In 2004, some regulations were weakened to allow more logging on sensitive lands in the Gorge, even on National Forest lands in Special Management Areas, the most heavily protected portions of the National Scenic Area. New mining operations are still allowed in the National Scenic Area. The Gorge’s outstanding geologic features receive no special protection and are exposed to open pit mining.

Native plant communities, including Indigenous First Foods, receive no protection despite tribal treaty rights. Land divisions take place without analysis of cumulative effects to scenic, natural, cultural, and recreation resources.

Proposed changes: A step in the right direction, but much work left to be done

In March 2017, the Columbia River Gorge Commission and U.S. Forest Service closed the scoping period of the Management Plan review. After reviewing all the comments received during the scoping period, the agencies identified which issues should be addressed in the ambitious revision process. Information sessions were held in 2018-19 to discuss progress. On June 1, 2020, the Gorge Commission and Forest Service released their draft revisions to the Management Plan for public comments. After receiving public comments, the commissioners held a work session on Aug. 11-12, 2020, to consider and vote on revisions to the draft plan.

The draft plan included modest improvements to gorge protection standards, but has a long way to go to ensure the future protection of our national scenic treasure. Two areas of management were of particular concern to Friends:

Climate change: After receiving thousands of comments supporting climate action, the Gorge Commission included a new chapter in the draft Management Plan requiring the development of a climate action plan. A majority of Commissioners also supported requiring greater protection of critical “cold water refuge” habitat for salmon to automatically go into place if the climate action plan is not complete within one year. Draft plan revision result: The Gorge Commission voted to require 200-foot buffers on seven “cold water refuge” streams in the General Management Area of the Columbia River Gorge National Scenic Area, extending the rule from the Special Management Area to cover a much larger section of the National Scenic Area.

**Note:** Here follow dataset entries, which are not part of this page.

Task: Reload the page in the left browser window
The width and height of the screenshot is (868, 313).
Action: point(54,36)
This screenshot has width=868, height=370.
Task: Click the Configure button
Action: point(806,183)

While some Commissioners are raising private property rights concerns, it’s important to remember that Indigenous tribes were the original property owners and their treaties reserve the rights to hunt, fish and gather in their usual and accustomed places. These rights include preserving salmon and their habitat.

Urban sprawl: The National Scenic Area Act prevents urban sprawl by allowing only minor revisions to the 13 urban area boundaries drawn by Congress. Pressed by pro-boundary expansion local officials in The Dalles, the Commission drafted new policies defining “minor revision” as 20 acres or one percent of an urban area and clarifying the Act’s requirements for a regional analysis of urban lands. Friends rejects the antiquated notion that economic growth requires sprawl. Further, there is a large surplus of vacant urban lands in the Gorge that should meet the needs for urban development for many decades to come. Draft plan revision result: Commissioners voted to limit urban area boundary revisions to 20 acres or one percent of the land area of an urban area, whichever is less. Cumulatively over time, any revisions over 50 acres or two percent, whichever is less, are not minor and are prohibited. The 50 acres or two percent rule was a compromise to achieve a passing vote among the commissioners.

What happens next

The Gorge Commission is expected to hold a final hearing and a vote to adopt the revised plan at its regular monthly meeting on Oct. 13. The online meetings are open to the public for viewing.